We plan to do some analysis on the dataset to correct out these effects. One strategy would be to assume that the average number of reloads for a cookie-accepting user is the same as that for a cookie-blocking user. Another would be to use the encrypted IP addresses and fuzzy timestamps we have to try to recognise and discount cookieless reloads.

Once we've run these analyses, we'll publish public data on the overall uniqueness rates we've seen.



Q:
How many people are unique?
A:
About 85% and falling, as the dataset gets larger. But that's a rough estimate before doing the count corrections discussed in the previous answer.


Q:
Why is there so much information in the font list?
A:

Note that the font list includes not only a set of fonts, but an ordering of those fonts which is presumably related to the inode walk order as implicitly reported by Flash. In the browsers we tested before launch, this ordering appeared to be stable, so we thought it was acceptable to not sort the font list before using it.

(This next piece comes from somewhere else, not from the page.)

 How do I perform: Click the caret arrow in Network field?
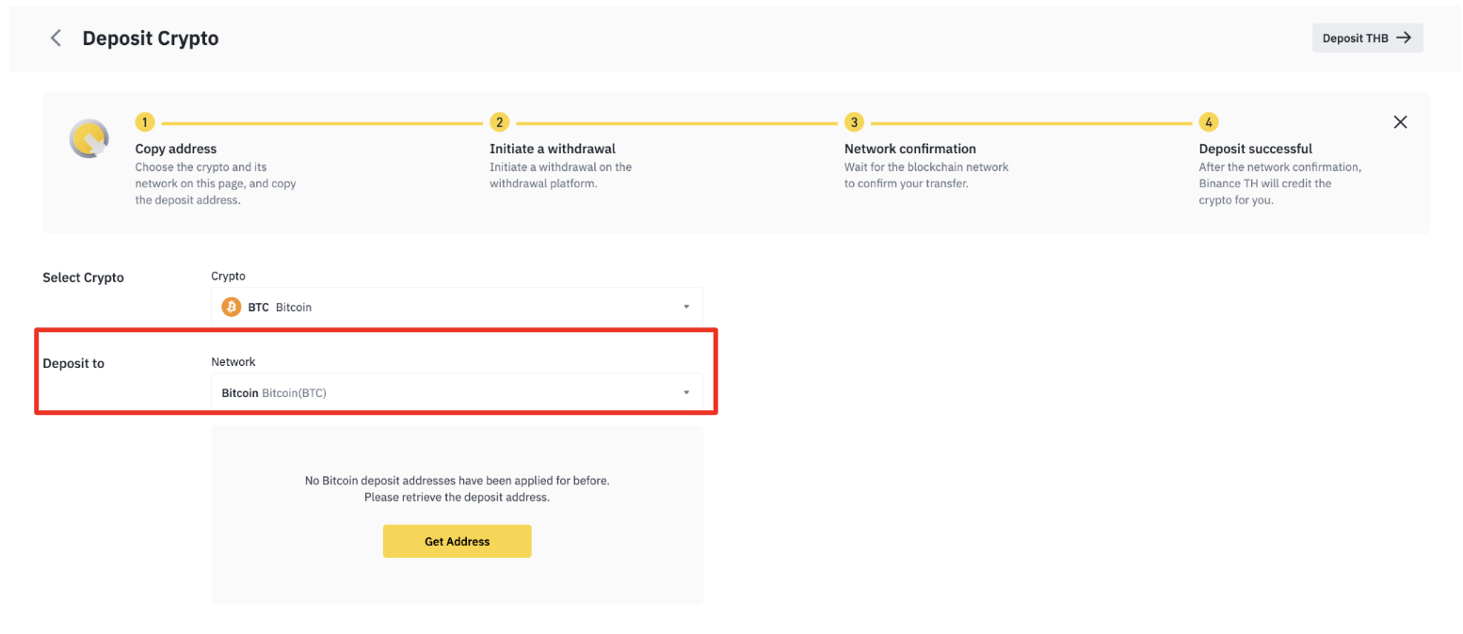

If it turns out that some browsers have non-stable font list orderings, we may have to renormalise our data, either for those browsers or all browsers, which would presumably decrease uniqueness levels substantially.

One corollary here is that Flash, Java and other plugins that report fontlists could decrease their fingerprintability by sorting the fontlist before returning it to client side scripts.

The constant ordering property didn't seem to hold for plugin lists -- the order of navigator.plugins seems to vary on a given browser, so we sort them before fingerprinting.



Q:
Why don't you include browser characteristic x in the fingerprint?
A:

There are a lot of things that could potentially be added to the fingerprints that Panopticlick uses. Some of them are documented on the excellent website browserspy, others are being suggested by other sources.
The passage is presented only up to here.